I disagree. zi'o applies when there is no value that fills in the place, not merely when it is undesirable to fill in the place, but a correct value does exist. The latter is clearly part of zo'e and therefore not zi'o (because they are mutually exclusive by the discussion of CLL).
> The set of natural numbers has cardinality aleph-0 > The set of real numbers has a cardinality, and it is aleph-1 > That means that there are proper subsets of real numbers that are > countable: N is a subset of R. It also means it is feasible to speak of > 'all' over a transfinite set. It's just that the set is not countable Bearing in mind that I know next to no maths, so am probably talking out of my netherparts, I am guessing that 'all' means 'every member of' or 'every subset of', and not 'everything that is a set of real numbers'.
And and I finally have something is common! We each fail to know some field relevant to the discussion enough so that we make ourselves look like we don't know what we are talking about, and it is indeed correct that we don't know what we are talking about %^)
But {tu'o broda} was to be used where the contrast pa/re/ci/../ro made no sense -- how do you count something that has no boundaries or fixed size? You can't. Can mathematicians?
How do you count the points of a line, which have no boundaries and no fixed size, and you cannot see them? You define them in a way such that their count has meaning and then try to count them. In the case of points, you define the concept of infinitesimals, and the count is some transfinite number (some kind of ci'i - there is more than one kind)
If 'broda' were 'bit of substance' rather than just 'substance', then we could quantify.
You can always infinitesimalize a substance, even if the bits cannot be pointed to.
> We can choose to restrict ro to countably many things, but I doubt we > should. So we're still stuck, if so. In the following, I'll use not > tu'o as an inner quantifier, but ci'ino and ci'ipa for aleph-0 and > aleph-1. I retain tu'o for its true meaning (see below.) I have no idea what the penult para means, but looking at the last para, we weren't restricting ro to countably many things. We were restricting ro to the cardinality of sets of countable things. {(LE) tu'o broda} was understood to mean that it was meaningless to try to distinguish between pa/re/ci broda.
That sounds like an "it doesn't matter what value" not "there is no value". The latter is zi'o. The former is zo'e but could be defined as a particular flavor of zo'e just as zu'i is.

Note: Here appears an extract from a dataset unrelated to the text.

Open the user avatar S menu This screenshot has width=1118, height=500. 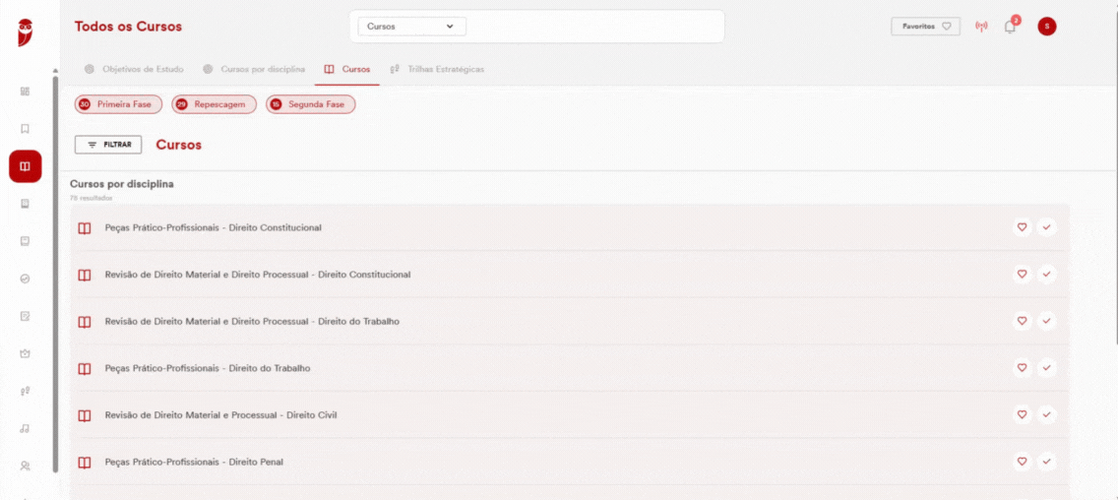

That said, ci'i makes sense on the 'bit of broda' interpretation. > The cardinality of collectives is the number of possible subsets of a > set. If the set is countably infinite, the number of subsets is 2 ** > aleph-0 = aleph-0. I am limiting myself to collectives of atoms; if I > allow collectives of collectives of collectives, I may end up > transinfinite again, but I'll treat those as not basic ontologically > > The cardinality of Q, the rational numbers, is also aleph-0. And I see > why And wants Q to fraction-quantify collectives, and R to > fractional-quantify substances. It may be too late for Standard Lojban > to demand this though I thought I was proposing Q for both collectives/sets and substances? Q set/collective = Q members of. Q substance = Q bits of.
All variations on ci'i including ones we haven't figured out how to say (though ci'i itself seems appropriate), are still within zo'e and not zi'o.
> So.. > > pa lo ci'ino Atom > tu'o lo ci'ino Kind of Atom So how do we say the equivalent of SL "lo ci broda"?
lo ci broda means that there exists in all the universe 3 things which broda (ci=ro), and you are taking at least one of them (the su'o default outer quantifier).
> pisu'o loi ci'ino = > su'o fi'u ro loi ci'ino Collective of Individual > tu'o loi ci'ino = Kind of Collective of Individual If "pi mu loi ci'i no" gives you the collective of one in every 2 people, how do you get the distriutive? How do you get "a certain Q of". This question applies to all your examples.
If Q is known, le Q [lVV broda]If Q is unknown, but a specific value exists, Q is mo'ezo'e, however that number is represented.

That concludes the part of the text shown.